Single-Sign-On is a panacea for the problems of administering a network (from the provider’s POV) and identity management for multiple networks (from the user’s POV), but it is a horrible idea for user’s security and privacy. SSO will not be the driver of massive adoption of social networks.
I believe that roughly 50% of people who vote in America vote for Republicans. Of those people, a smaller percentage are actually conservative. It is important to note that not everyone elected as a Republican is conservative; Republicans win the governorship of Massachusetts frequently even though it’s a very liberal state, because they often are liberal Republicans. Further, not everyone who votes Republican does so thinking in terms of being for or against the left; some people just do it based on their own assessment of who is better or worse in office.
A rough estimate I once heard is that 40% of voters in the US will always vote Republican, 40% will always vote Democrat, and 20% swing between parties. If we assume that the 40% of people who vote Republican are conservative, and that only 30% of the public votes in any given election year, conservatives make up about 12% of the United States. That is probably an overestimate.
This is true, but the problem is that being simply “against the left” isn’t exactly enough to paper over differences between various anti-leftist groups. I mean, the National Front in France might think of itself as an anti-leftist group, but it wants a society for France that any right wing American should consider extremely statist to the point of being bonkers.
As if to prove my point, a bunch of people may even join this thread and comment on how my judgement of them is unfair and wrong.
I think you are right that this should appealing but it brings its own problems. As others here have pointed out, not everyone who wants a platform that doesn’t censor is going to be highly thoughtful, intelligent, conservative people such as ourselves. I’m sure whatever is left of ISIS and creepy people who like to trade child porn might also. So at some point, you get dragged into playing the moderation game, and that means you’re going to be acting similar to Twitter.
I mean, while a certain lunacy exists in Silicon Valley, this recent censorship campaign isn’t being conducted out of pure lunacy. Twitter is doing it because they have shareholders who want to see increased revenue. In order to get increased revenue, they want more users, and one of the biggest complaints about Twitter is that it’s a cess pool.

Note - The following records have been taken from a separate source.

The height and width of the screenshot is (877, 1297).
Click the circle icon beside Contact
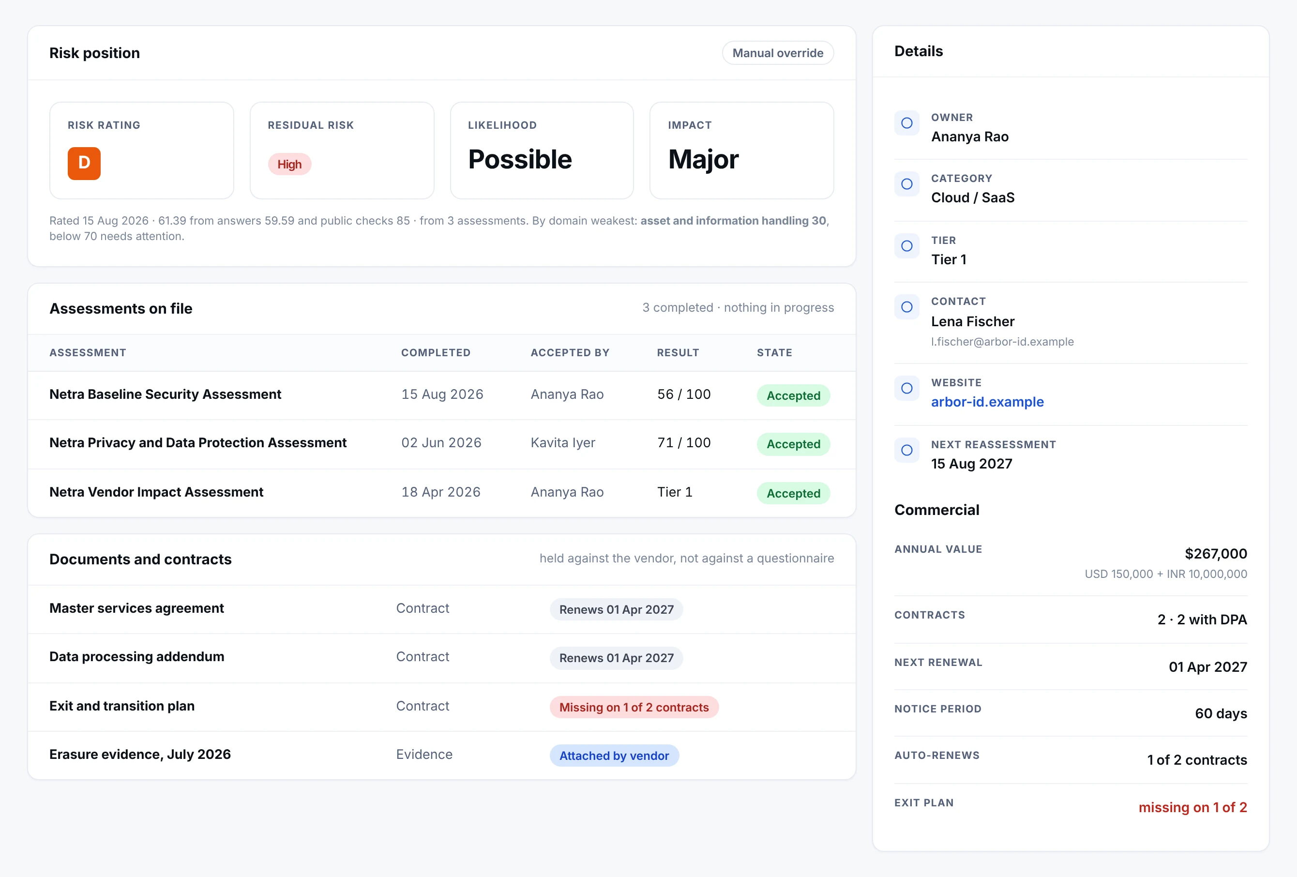906,306
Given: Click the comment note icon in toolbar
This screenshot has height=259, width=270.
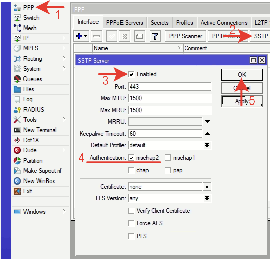Looking at the screenshot, I should point(139,36).
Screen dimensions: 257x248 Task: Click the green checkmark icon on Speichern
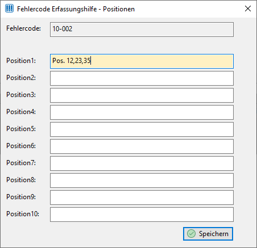coord(191,234)
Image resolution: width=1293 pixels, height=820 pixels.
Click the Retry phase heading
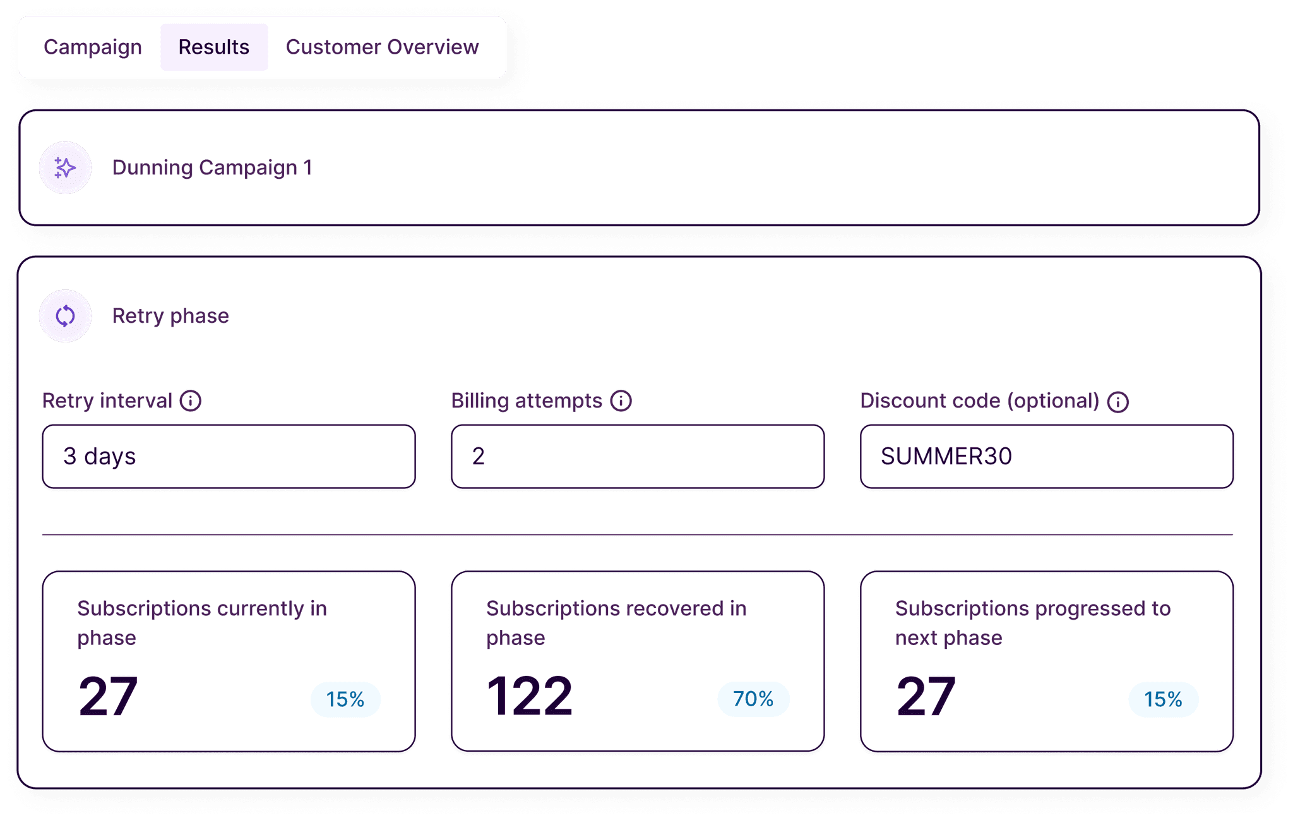(x=170, y=316)
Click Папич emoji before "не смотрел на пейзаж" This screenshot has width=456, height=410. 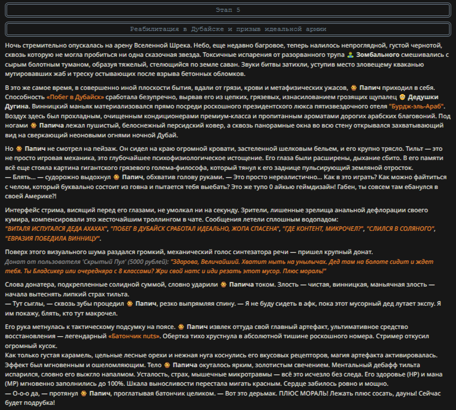coord(19,149)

So they started doing this stuff a few years ago.
Twitter’s mistake was that they made the people most responsible for turning its service into a cess pool the people who are supposed to clean up the cess. That and it’s a poorly run company that needs to be bought by some heartless Wall Street corporate raider type who can make the company profitable just by laying off half of it.
Just a note, I feel like I’ve expounded way more than usual, so I’m chopping this last comment up so I don’t repeat myself too much.
They did, but they all brought something totally new, or in the case of Facebook, did it much better than previously existing competitors. Both of those are hard entrepreneurial problems to solve if you want to start a direct competitor against them. I don’t know that moderation is enough of an improvement, unless you had an especially novel way of doing it. I mean, as good as Ricochet is at providing a decent place for civil commentary, it still struggles at striking the right balance sometimes. That’s because it’s a really hard problem.
I’m relatively new to Ricochet, but I think this was the thought at its start, and they seem to have moved away from this model thinking that it’s not really as effective or necessary. Though I’m really not sure because I don’t know what it was like in the beginning.